## start EXCERPT TO READ

# pontoon registration



## 1morecast (Dec 6, 2007)

I'm a little ticked, I went to dmv to register my pontoon. My buddy and I have registered these things before, in fact I had one when they first came out. Back then they were a pain to register, because they had no VIN and they still don't. So I get to the dmv with the pictures and the model. I can tell this rep didn't really know how to register it, so I ask her to have a supervisor look at it. When the supervisor saw the picture she had this lost look on her face, I new right then and there that this was a waste of my time.
The end result was them asking me to bring in the pontoon.


----------



## Grandpa D (Sep 7, 2007)

This has been a problem ever since man put a motor on a float tube.
.45 will remember those days.

It took me 3 trips to the DMV and a call to my Brother in law to come and meet me there to sign for a title that didn't exist, before I got mine registered.
[I got it used from him.]

Good luck to you.


----------



## 1morecast (Dec 6, 2007)

5 years I was able to register it without bringing it to the dmv, its not fair to us because they dont know what they're doing. She told me a bill of sale was not important, but they have to visually see that there is not VIN or HULL#. I'm upset that in 5 years of pontoons being registered, none of them have VIN#'s. You'd think they would know to that assigning a brand VIN is whats needed?


----------



## 1morecast (Dec 6, 2007)

Okay I took the pontoon over to the dmv, another person helped and didn't even need took look at it? WTH is wrong with some people? I wasted time and gas, because of someones stupidity!!!! I'm sorry guys I'm just venting, hopefully this info will help the next tooner.


----------



## .45 (Sep 21, 2007)

Well.....so did ya get it registered? I hope they didn't soak you for more than 38 bucks.

## end EXCERPT TO READ

TASK DETAILS → Copy out the pontoon registration thread word for word, in full. The data that comes next is separate from the pontoon registration thread.

## start DATASET CONTENT

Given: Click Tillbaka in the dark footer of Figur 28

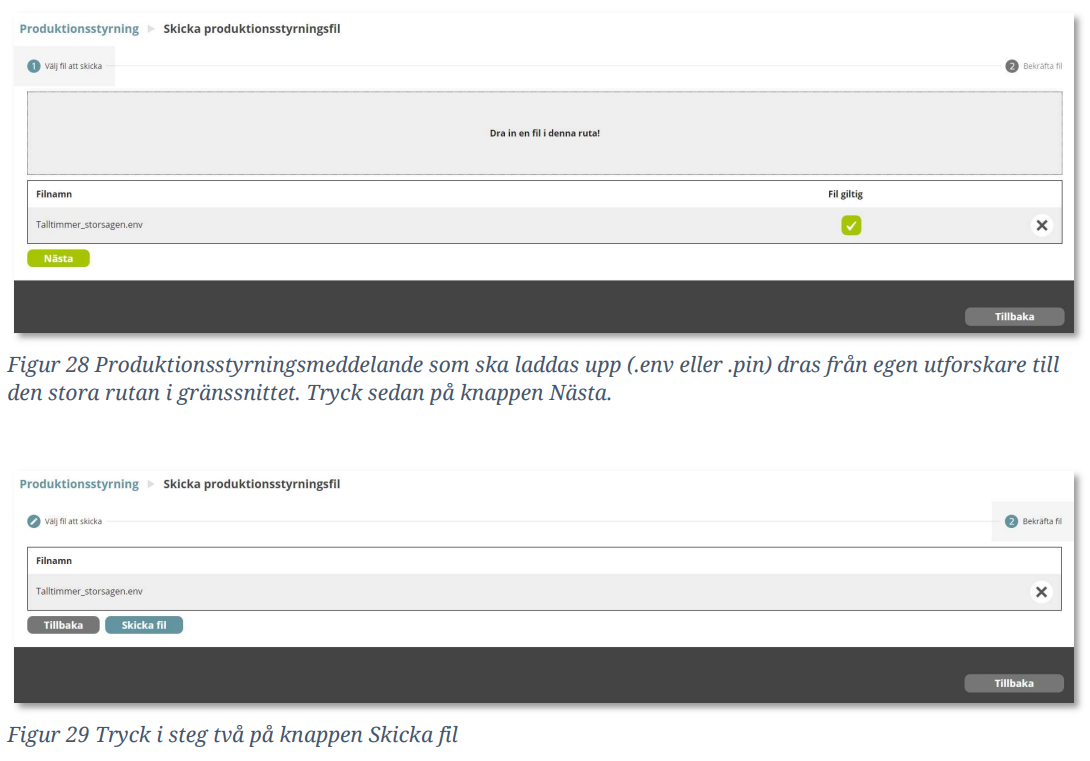Looking at the screenshot, I should point(1014,316).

## end DATASET CONTENT

COMPLETED EXERCISE →
# pontoon registration



## 1morecast (Dec 6, 2007)

I'm a little ticked, I went to dmv to register my pontoon. My buddy and I have registered these things before, in fact I had one when they first came out. Back then they were a pain to register, because they had no VIN and they still don't. So I get to the dmv with the pictures and the model. I can tell this rep didn't really know how to register it, so I ask her to have a supervisor look at it. When the supervisor saw the picture she had this lost look on her face, I new right then and there that this was a waste of my time.
The end result was them asking me to bring in the pontoon.


----------



## Grandpa D (Sep 7, 2007)

This has been a problem ever since man put a motor on a float tube.
.45 will remember those days.

It took me 3 trips to the DMV and a call to my Brother in law to come and meet me there to sign for a title that didn't exist, before I got mine registered.
[I got it used from him.]

Good luck to you.


----------



## 1morecast (Dec 6, 2007)

5 years I was able to register it without bringing it to the dmv, its not fair to us because they dont know what they're doing. She told me a bill of sale was not important, but they have to visually see that there is not VIN or HULL#. I'm upset that in 5 years of pontoons being registered, none of them have VIN#'s. You'd think they would know to that assigning a brand VIN is whats needed?


----------



## 1morecast (Dec 6, 2007)

Okay I took the pontoon over to the dmv, another person helped and didn't even need took look at it? WTH is wrong with some people? I wasted time and gas, because of someones stupidity!!!! I'm sorry guys I'm just venting, hopefully this info will help the next tooner.


----------



## .45 (Sep 21, 2007)

Well.....so did ya get it registered? I hope they didn't soak you for more than 38 bucks.